Sunday 21 September 2014

Water works

As a child I read Garratt Mattingley on the Spanish Armada, in the course of which he points up the snooty way in which the ambassadors from the Serene Republic (of Venice) used to report to their masters about the coarse & barbarous ways of the English. This being before Venice, with its grip on the trade with the east, was eclipsed by the new world.

More recently I have been told about how doing business with many former colonies - say of the Soviet Union or of the United Kingdom - is made very difficult by the rampant corruption in such places. But then they are far away, in the middle of Asia or Africa.

So rather taken aback this morning to read in the NYRB about corruption on a very grand scale in Venice, involving no less a personage than the Magistrato alle Acque, a personage who has existed since the times of said Serene Republic. All to do with backhanders, in hundreds of thousands if not millions of euros, to do with the construction of a giant flood protection scheme, a scheme which has attracted a lot of criticism from all kinds of people, not least water engineers who are not in the pocket of the construction outfit principally involved.

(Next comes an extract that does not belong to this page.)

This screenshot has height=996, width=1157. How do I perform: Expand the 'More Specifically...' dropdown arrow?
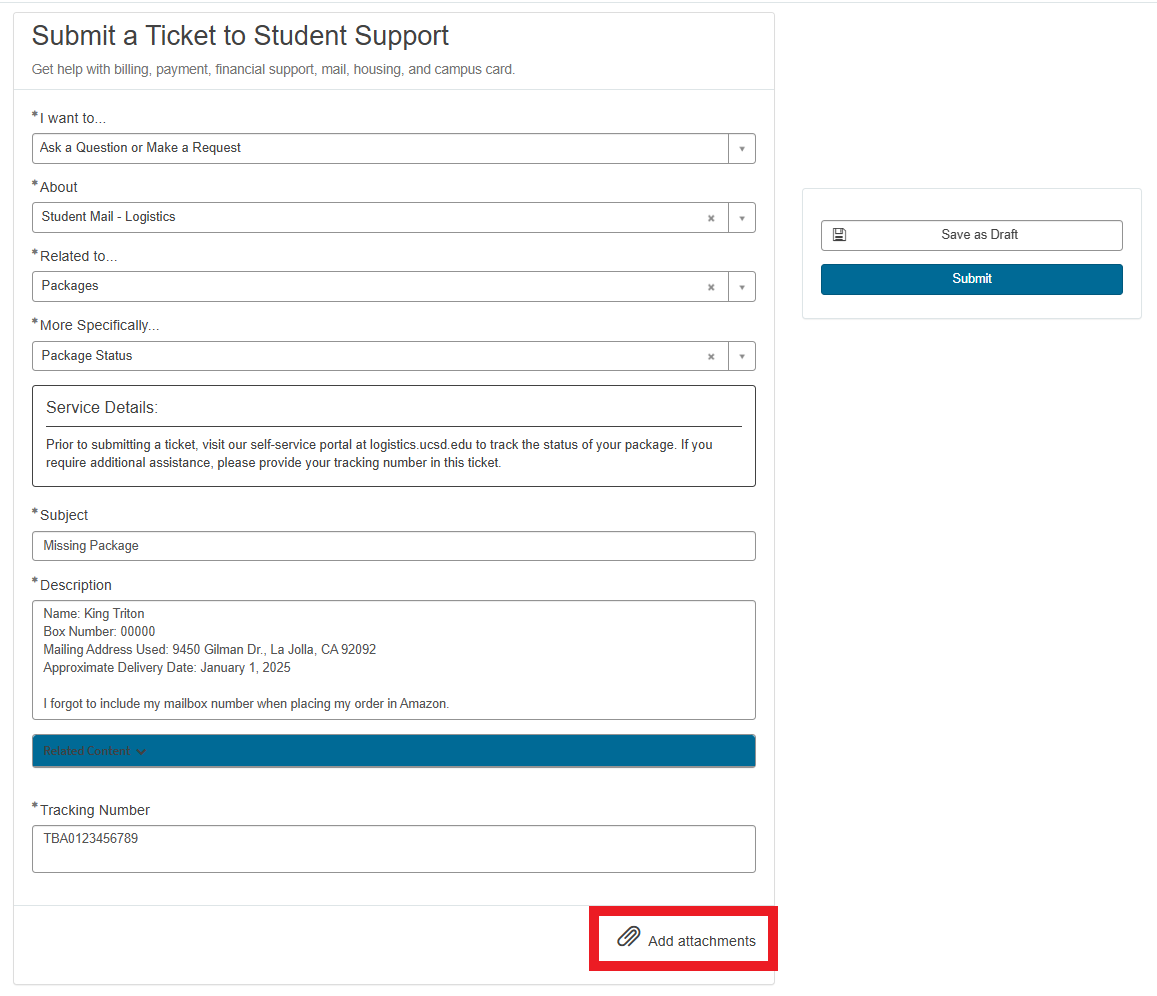pyautogui.click(x=742, y=357)
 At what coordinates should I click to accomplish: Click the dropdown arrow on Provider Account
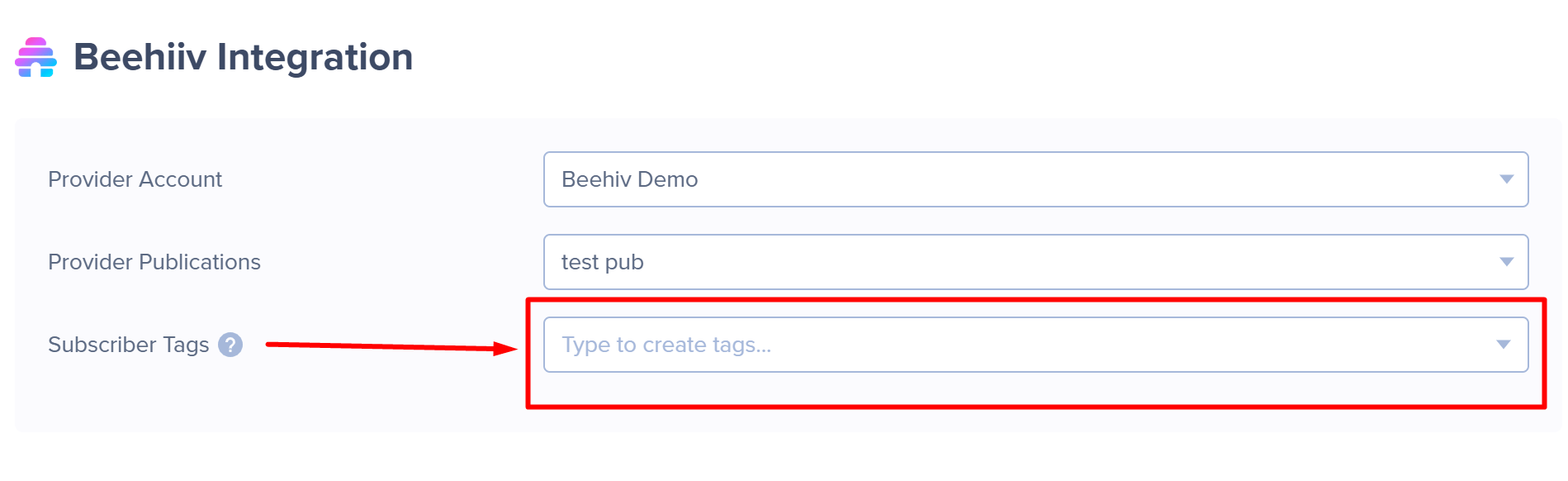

To think that Italy is a serious country, one of larger members of the European Community, a member of the eurozone. An advanced western country where they make splendid refrigerators and where this sort of thing is not supposed to happen. In the north of the country too, not in the benighted south, well known to be full of gangsters.

But then thoughts drifts back to the water engineering scandals of the US, not so long ago, which I came across by chance a few years ago, via one Marc Reisner (see http://pumpkinstrokemarrow.blogspot.co.uk/search?q=Marc+Reisner). People of the right might say that large public works of this sort are bound to attract corruption, like lamps attract moths. Leave it all to the private sector, untouched by this particular disease... While the best we can do here in the UK are the relatively minor & shabby dealings of the late John Poulson.

I wonder if the Netherlands, another country which was great in the 17th century and which also has water problems, have water flavoured scandals. Is the boss of the Rijkswaterstaat - the equivalent perhaps of the Magistrato alle Acqueas - as clean as they come? My guess is that he, or she, is.

And then I start to think about the difficulty of preserving large chunks of real estate which have outlived their purpose, which have perhaps lingered on long enough to become an expensive encumbrance. Long enough to have arrived in the world of heritage. We have enough problems with all our stately homes, so doing something about Venice must be a much tougher proposition.